Why is my rice pudding gummy? ›

If your rice has absorbed too much liquid, the grains may have split and the starches may have given the rice a soft, gluey consistency. One way to fix that? Add even more liquid. Pour in some milk, a dash of vanilla, and spoonful of sugar, and suddenly your mushy rice is a rich rice pudding.

Why can't you reheat rice pudding? ›

Rice is more problematic than some other leftover foods as it may contain bacteria called Bacillus cereus, which survive some cooking processes . This bacterium is often the cause of food poisoning from reheated or cooked rice.

How do you fix pudding that didn't thicken? ›

Your best bet would be to mix a tablespoon of cornstarch and a teaspoon of sugar with some of the beverage and add it to the warm pudding.
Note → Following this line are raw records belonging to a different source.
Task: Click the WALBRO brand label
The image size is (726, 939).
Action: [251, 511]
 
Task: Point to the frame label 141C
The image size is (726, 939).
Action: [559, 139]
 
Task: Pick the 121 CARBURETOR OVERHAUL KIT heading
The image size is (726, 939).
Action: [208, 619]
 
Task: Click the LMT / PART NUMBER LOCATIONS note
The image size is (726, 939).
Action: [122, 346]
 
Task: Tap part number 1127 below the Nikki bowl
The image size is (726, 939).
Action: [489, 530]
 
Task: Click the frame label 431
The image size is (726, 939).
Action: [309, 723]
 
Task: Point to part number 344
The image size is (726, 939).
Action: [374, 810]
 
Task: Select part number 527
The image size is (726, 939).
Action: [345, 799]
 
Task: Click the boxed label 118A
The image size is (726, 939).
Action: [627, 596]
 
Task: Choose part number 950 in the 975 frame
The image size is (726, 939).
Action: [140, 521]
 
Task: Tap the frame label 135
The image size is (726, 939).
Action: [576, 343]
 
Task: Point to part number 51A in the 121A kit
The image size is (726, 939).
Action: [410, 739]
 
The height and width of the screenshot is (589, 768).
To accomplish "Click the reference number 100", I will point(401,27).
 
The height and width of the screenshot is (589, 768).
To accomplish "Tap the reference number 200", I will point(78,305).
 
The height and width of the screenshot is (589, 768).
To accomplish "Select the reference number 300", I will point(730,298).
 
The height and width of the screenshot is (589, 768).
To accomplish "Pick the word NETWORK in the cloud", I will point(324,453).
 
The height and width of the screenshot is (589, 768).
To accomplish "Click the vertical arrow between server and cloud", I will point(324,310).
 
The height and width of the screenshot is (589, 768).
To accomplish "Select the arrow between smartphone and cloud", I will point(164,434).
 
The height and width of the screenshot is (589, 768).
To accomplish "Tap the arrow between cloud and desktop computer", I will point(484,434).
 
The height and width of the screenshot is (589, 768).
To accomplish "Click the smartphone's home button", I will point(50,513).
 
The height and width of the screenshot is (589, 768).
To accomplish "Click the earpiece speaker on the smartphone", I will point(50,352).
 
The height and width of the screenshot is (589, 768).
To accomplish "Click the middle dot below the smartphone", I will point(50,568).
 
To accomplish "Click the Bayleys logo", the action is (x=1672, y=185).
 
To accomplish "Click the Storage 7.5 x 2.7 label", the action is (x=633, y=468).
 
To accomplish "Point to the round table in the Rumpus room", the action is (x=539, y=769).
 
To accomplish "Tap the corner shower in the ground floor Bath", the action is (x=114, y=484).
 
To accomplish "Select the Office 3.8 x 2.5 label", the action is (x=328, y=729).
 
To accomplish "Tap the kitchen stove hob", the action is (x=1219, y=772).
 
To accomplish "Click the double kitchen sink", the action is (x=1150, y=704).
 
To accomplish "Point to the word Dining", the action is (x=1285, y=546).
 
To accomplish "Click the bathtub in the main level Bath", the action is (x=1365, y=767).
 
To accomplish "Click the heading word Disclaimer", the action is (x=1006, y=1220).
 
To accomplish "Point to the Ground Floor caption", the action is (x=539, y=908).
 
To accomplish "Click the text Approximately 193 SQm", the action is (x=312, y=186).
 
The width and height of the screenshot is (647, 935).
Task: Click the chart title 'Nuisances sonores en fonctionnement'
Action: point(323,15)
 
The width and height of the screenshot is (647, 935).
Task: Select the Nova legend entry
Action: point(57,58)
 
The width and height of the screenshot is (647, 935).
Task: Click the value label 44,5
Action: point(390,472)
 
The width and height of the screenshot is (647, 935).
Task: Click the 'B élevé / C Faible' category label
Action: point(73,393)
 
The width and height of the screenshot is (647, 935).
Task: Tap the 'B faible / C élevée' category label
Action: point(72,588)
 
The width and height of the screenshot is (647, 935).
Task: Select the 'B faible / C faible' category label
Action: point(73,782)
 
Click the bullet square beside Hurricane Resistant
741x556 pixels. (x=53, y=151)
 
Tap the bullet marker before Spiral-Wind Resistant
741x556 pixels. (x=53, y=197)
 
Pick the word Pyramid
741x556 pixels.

Heat it to a bubble and stir until it thickens. You may have to adjust the seasoning, particularly vanilla.

Will rice pudding thicken in the fridge? ›

How do you serve rice pudding? Served hot, the mixture will be in its loosest state: closer to loose yogurt. But if you let it cool in the fridge, the mixture will firm up and the starches will thicken the texture slightly.

Is short or long-grain rice better for rice pudding? ›

It's what gives risotto a desirable al dente texture, but we found it unwelcome in pudding. For pudding with a creamy texture boasting rice with a pleasant, mild chew, long-grain rice is still the best choice.

What is traditional rice pudding made of? ›

Rice pudding is a creamy mixture of rice and milk that is cooked until it's thick and soft. It can be sweet or savory. This raisin-studded dessert rice pudding is thickened with an egg, sweetened with sugar, and enhanced with vanilla.

Is pudding rice just short grain rice? ›

Though there are many different types, the rice we buy is mainly of two kinds: long grain (most brown and white rice) and short grain (risotto and pudding rice).

What kind of rice is used for milk pudding? ›

My personal preference is to use either a long or short grain white rice. The difference being that long grain rice will produce a pudding that is slightly drier and chewier than one made with a short grain rice. You use a very small amount of rice to milk in this pudding.